● EXERCISE PROMPT
In the records below, find the line containing "Instruction: Open Chrome", then print it and every following line exactly, through the last, without pictures.
____
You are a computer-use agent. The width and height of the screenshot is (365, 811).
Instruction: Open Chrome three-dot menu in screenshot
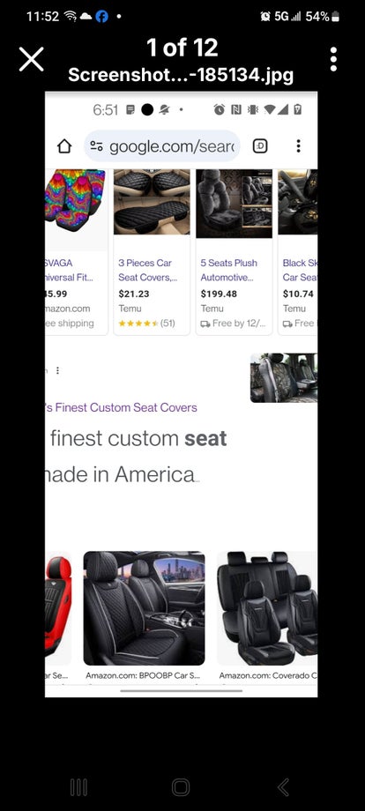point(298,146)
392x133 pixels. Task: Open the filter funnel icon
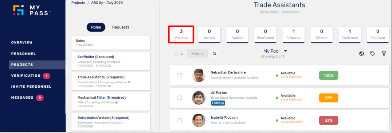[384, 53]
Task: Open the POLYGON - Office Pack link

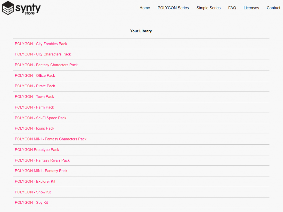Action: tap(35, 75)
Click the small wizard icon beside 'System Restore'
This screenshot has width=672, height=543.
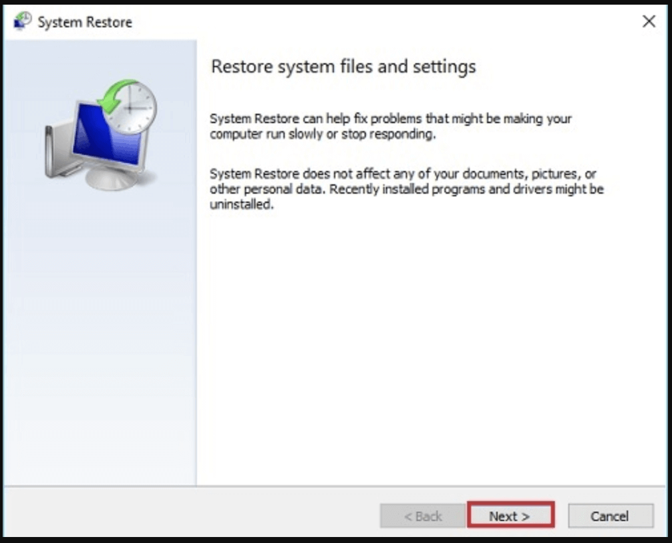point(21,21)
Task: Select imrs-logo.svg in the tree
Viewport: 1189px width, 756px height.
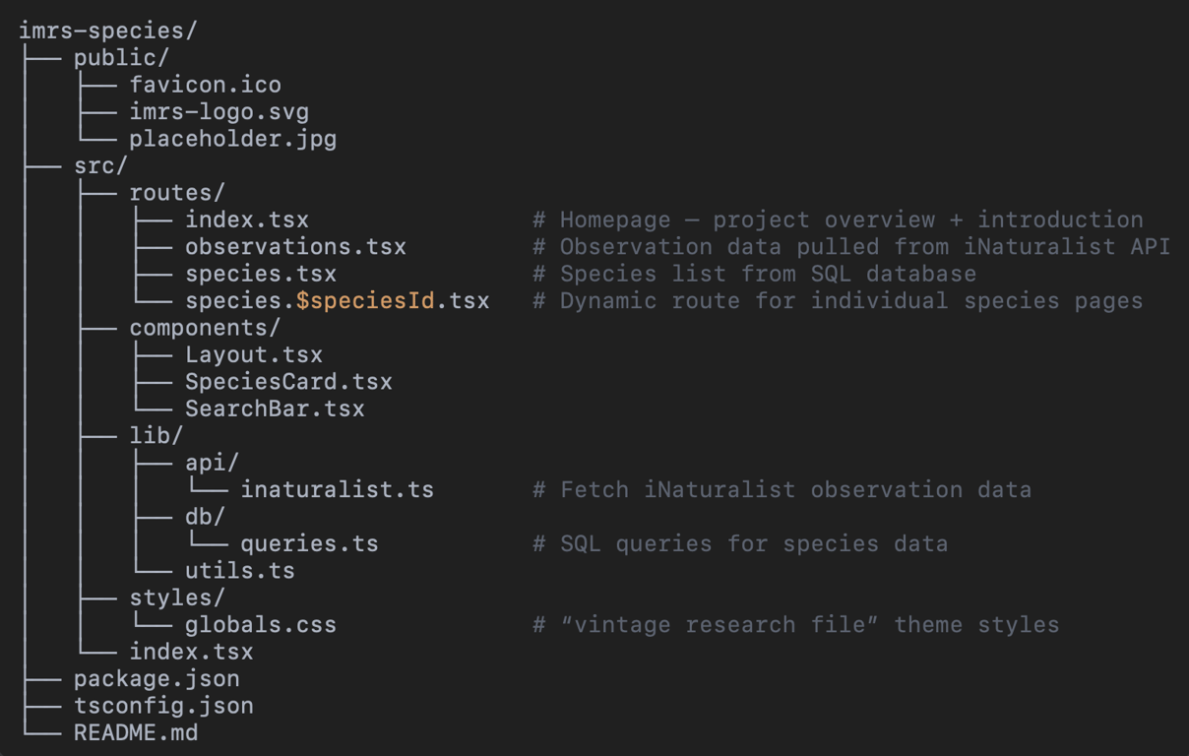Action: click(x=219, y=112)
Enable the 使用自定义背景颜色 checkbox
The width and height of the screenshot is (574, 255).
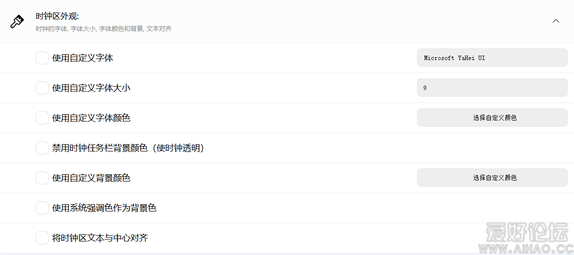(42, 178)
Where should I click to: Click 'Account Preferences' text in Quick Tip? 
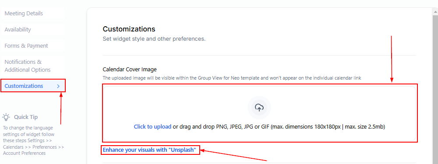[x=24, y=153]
____
● REPLY TO THE TASK
Instruction: Open Chrome three-dot menu in screenshot
point(298,146)
392x133 pixels. Task: Open the filter funnel icon
[384, 53]
Task: Open the POLYGON - Office Pack link

Action: tap(35, 75)
Click the small wizard icon beside 'System Restore'
This screenshot has width=672, height=543.
point(21,21)
Task: Select imrs-logo.svg in the tree
Viewport: 1189px width, 756px height.
Action: click(x=219, y=112)
Enable the 使用自定义背景颜色 checkbox
The width and height of the screenshot is (574, 255).
(42, 178)
Where should I click to: Click 'Account Preferences' text in Quick Tip? 
[x=24, y=153]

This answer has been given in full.